* Given instruction *
Quote the data verbatim, starting at the line containing "Task: Delete the Kernel Clicker popcorn game" and ending at the line containing "click(571, 380)", with both of those lines included.

··· Raw records ···

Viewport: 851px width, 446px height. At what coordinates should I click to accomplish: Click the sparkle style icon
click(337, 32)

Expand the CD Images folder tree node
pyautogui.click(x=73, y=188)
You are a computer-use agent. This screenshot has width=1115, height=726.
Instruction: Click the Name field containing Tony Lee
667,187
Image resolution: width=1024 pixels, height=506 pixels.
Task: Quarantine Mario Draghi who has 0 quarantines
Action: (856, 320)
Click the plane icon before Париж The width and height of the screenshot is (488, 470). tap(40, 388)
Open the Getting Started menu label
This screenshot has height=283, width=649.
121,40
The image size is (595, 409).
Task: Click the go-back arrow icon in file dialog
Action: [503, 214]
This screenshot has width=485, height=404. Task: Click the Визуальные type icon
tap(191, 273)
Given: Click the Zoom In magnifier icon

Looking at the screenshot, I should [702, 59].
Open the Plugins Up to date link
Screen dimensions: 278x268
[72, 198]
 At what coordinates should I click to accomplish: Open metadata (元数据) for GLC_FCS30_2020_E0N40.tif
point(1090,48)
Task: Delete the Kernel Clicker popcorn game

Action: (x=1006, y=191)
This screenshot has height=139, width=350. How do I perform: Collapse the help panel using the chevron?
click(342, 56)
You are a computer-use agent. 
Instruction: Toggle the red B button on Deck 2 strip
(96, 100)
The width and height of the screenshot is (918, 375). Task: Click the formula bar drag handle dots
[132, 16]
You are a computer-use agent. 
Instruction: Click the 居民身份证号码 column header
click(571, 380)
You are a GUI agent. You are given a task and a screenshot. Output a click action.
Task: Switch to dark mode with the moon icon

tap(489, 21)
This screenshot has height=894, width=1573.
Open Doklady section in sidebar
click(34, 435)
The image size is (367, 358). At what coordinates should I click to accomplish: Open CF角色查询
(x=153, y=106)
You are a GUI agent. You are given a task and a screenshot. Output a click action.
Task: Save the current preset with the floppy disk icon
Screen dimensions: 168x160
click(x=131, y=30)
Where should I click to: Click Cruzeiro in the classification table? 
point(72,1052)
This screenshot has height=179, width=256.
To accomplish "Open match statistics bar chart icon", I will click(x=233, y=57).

···

* Answer below *
Task: Delete the Kernel Clicker popcorn game

Action: (x=1006, y=191)
This screenshot has height=139, width=350. How do I perform: Collapse the help panel using the chevron?
click(342, 56)
You are a computer-use agent. 
Instruction: Toggle the red B button on Deck 2 strip
(96, 100)
The width and height of the screenshot is (918, 375). Task: Click the formula bar drag handle dots
[132, 16]
You are a computer-use agent. 
Instruction: Click the 居民身份证号码 column header
click(571, 380)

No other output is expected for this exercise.